Work instruction:
The response must contain every line from the records below that has "computer".

********************

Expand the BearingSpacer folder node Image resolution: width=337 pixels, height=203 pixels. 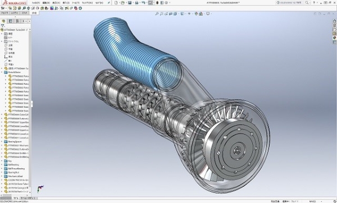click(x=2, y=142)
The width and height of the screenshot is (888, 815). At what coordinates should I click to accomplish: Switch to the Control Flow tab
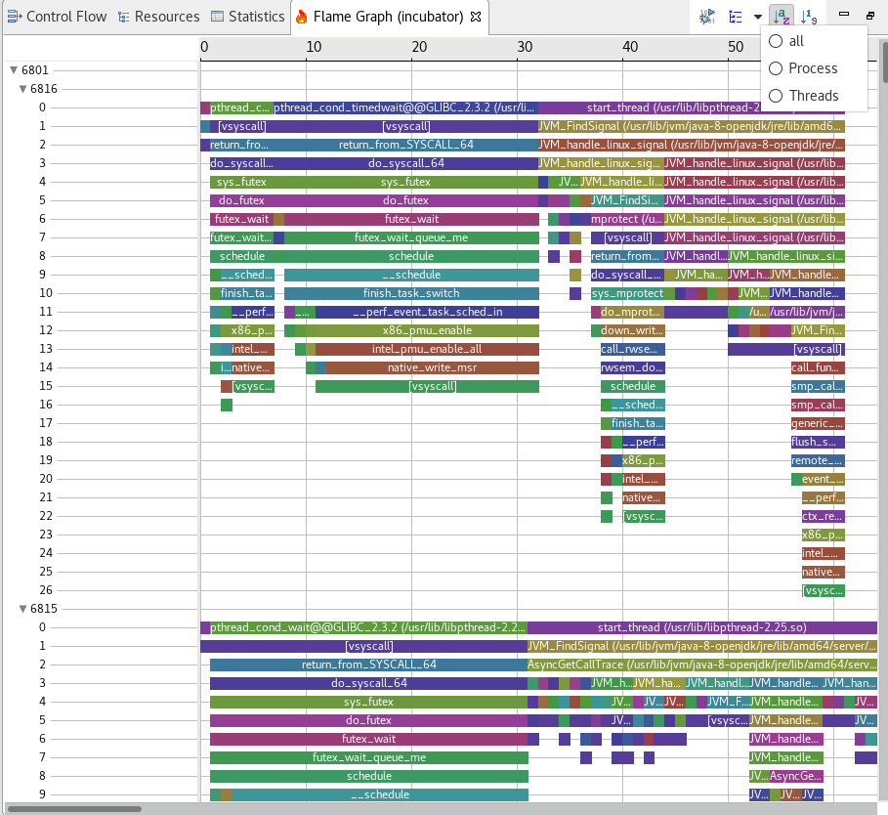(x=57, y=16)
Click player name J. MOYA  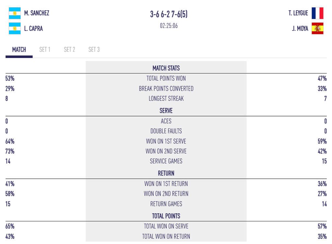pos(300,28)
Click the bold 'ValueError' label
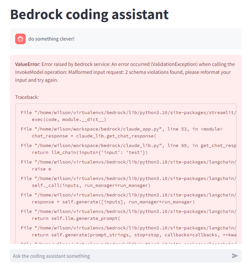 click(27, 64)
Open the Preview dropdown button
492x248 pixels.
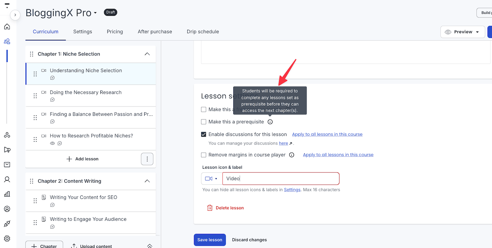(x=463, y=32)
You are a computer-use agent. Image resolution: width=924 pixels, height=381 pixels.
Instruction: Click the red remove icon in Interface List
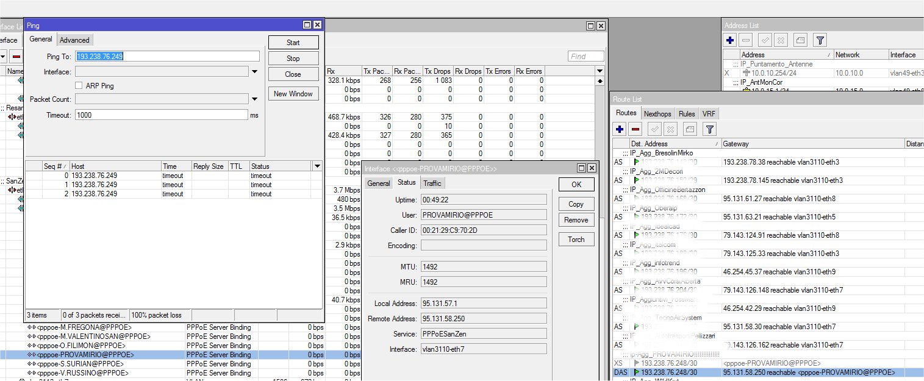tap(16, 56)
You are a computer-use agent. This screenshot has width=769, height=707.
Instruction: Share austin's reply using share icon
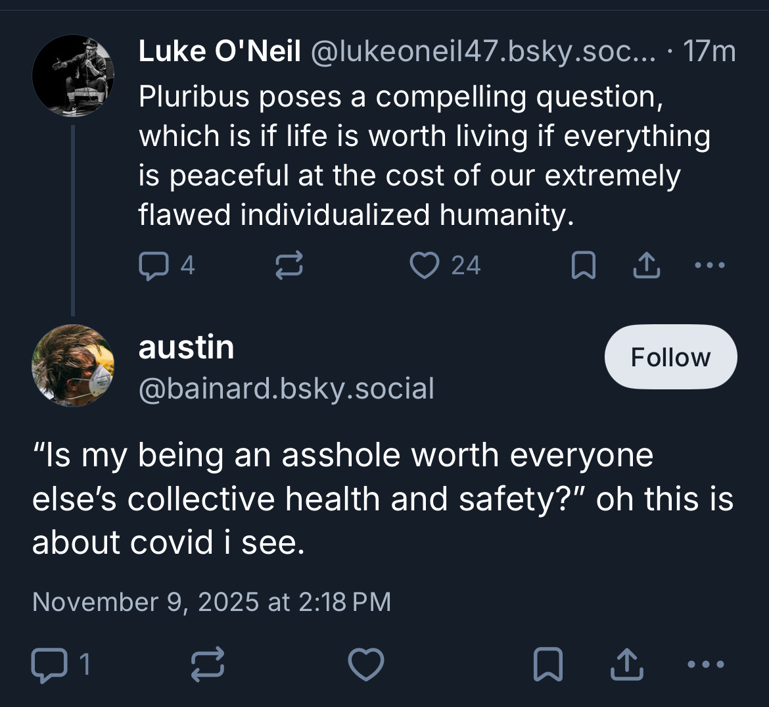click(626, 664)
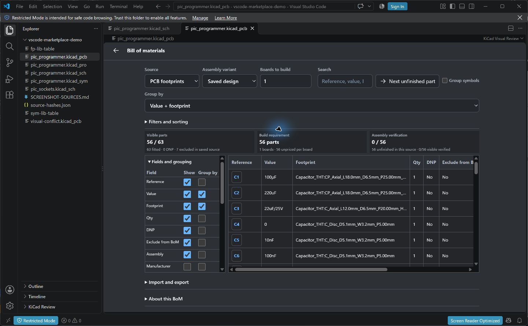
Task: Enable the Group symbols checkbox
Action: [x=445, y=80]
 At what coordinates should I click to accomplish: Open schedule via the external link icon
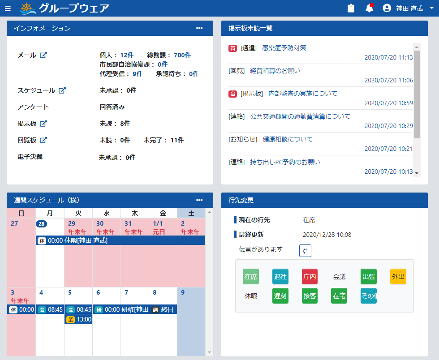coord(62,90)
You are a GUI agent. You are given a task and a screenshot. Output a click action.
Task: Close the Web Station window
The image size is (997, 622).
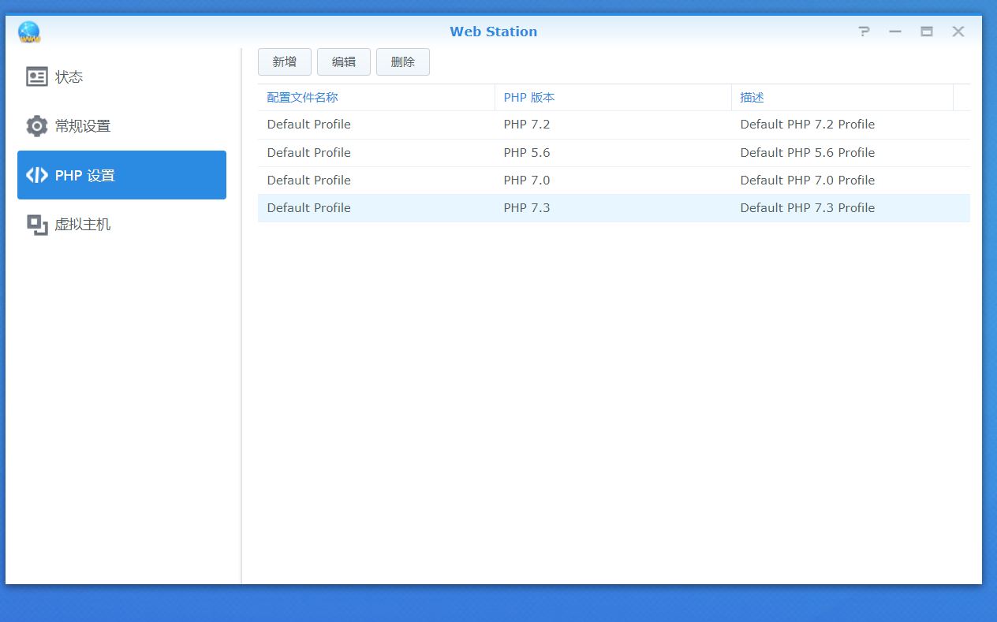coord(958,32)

********************

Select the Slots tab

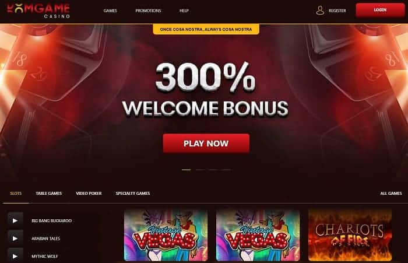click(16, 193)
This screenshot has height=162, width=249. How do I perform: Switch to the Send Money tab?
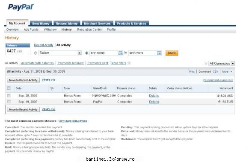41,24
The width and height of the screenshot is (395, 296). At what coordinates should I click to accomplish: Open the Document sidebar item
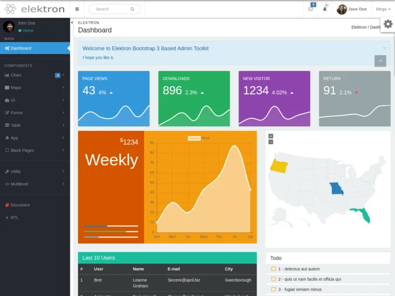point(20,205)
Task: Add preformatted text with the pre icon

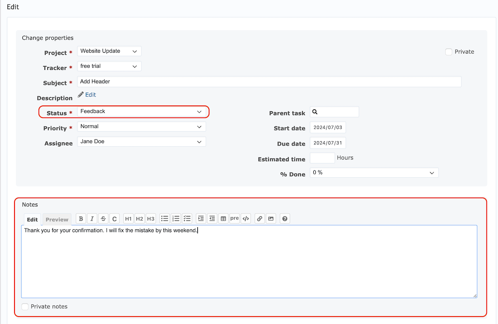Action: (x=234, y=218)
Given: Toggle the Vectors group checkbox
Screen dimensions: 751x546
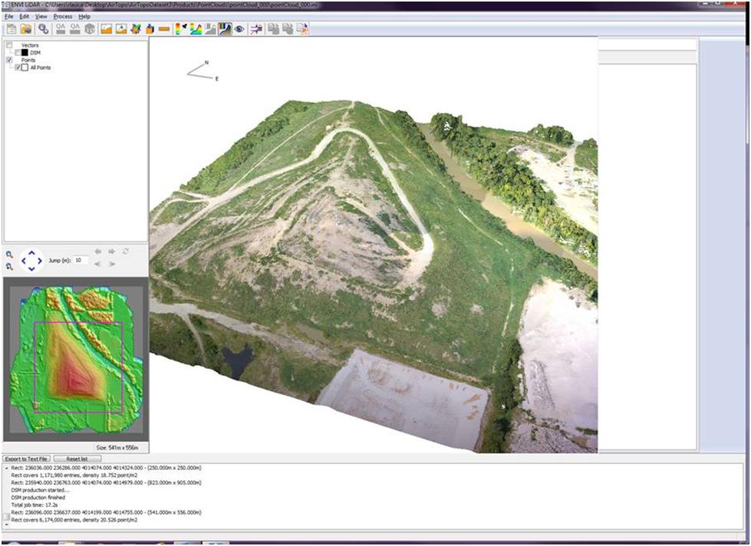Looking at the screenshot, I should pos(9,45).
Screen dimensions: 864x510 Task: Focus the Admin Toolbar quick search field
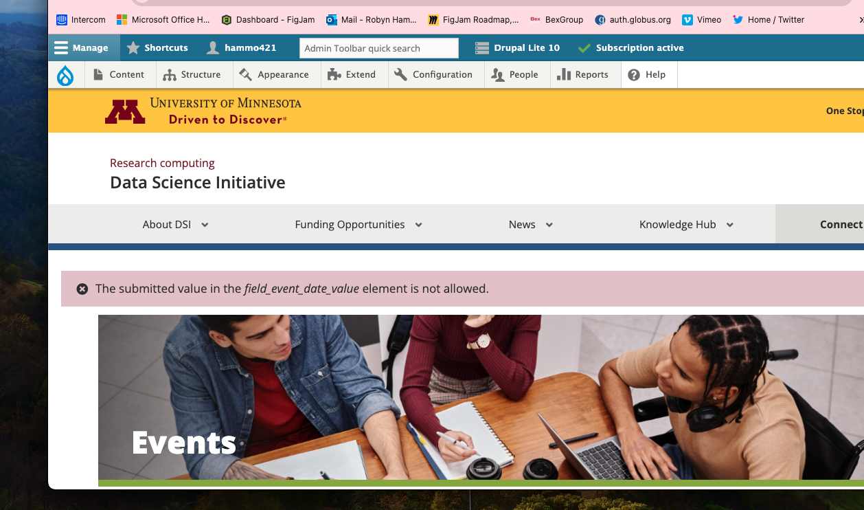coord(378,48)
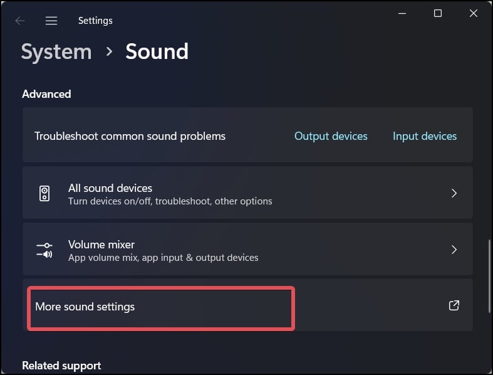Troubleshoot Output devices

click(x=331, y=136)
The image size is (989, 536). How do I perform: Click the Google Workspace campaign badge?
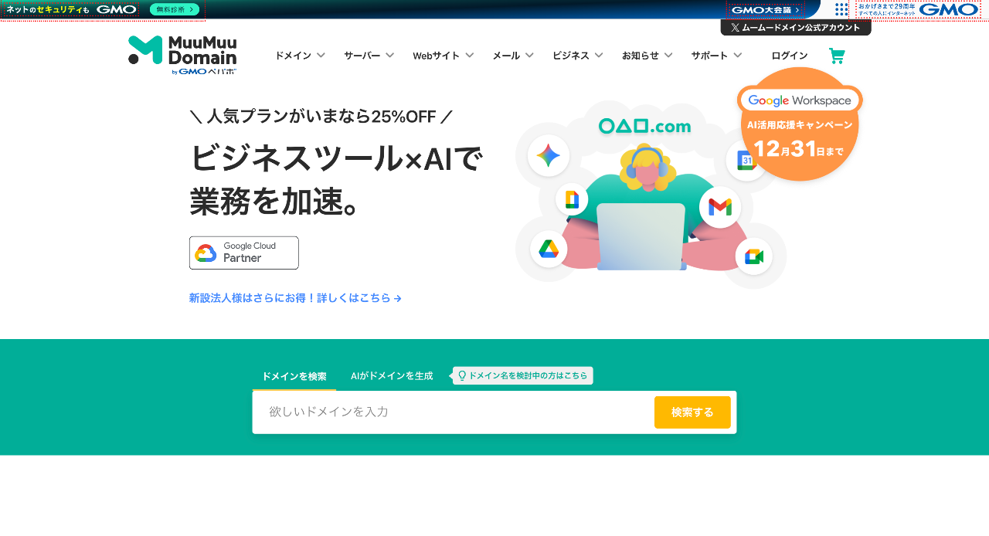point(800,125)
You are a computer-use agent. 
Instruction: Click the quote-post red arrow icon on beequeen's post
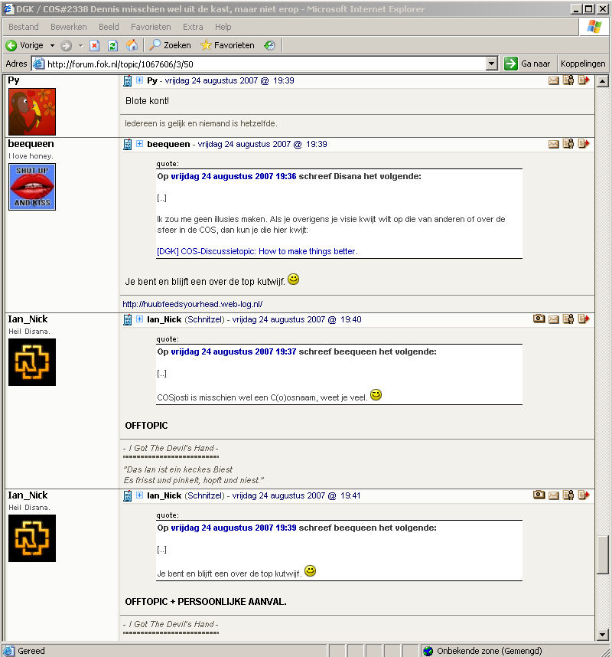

********************

Task answer:
You are a computer-use agent. Image resolution: width=924 pixels, height=381 pixels.
You are a computer-use agent. This screenshot has width=769, height=707.
You are a computer-use agent. 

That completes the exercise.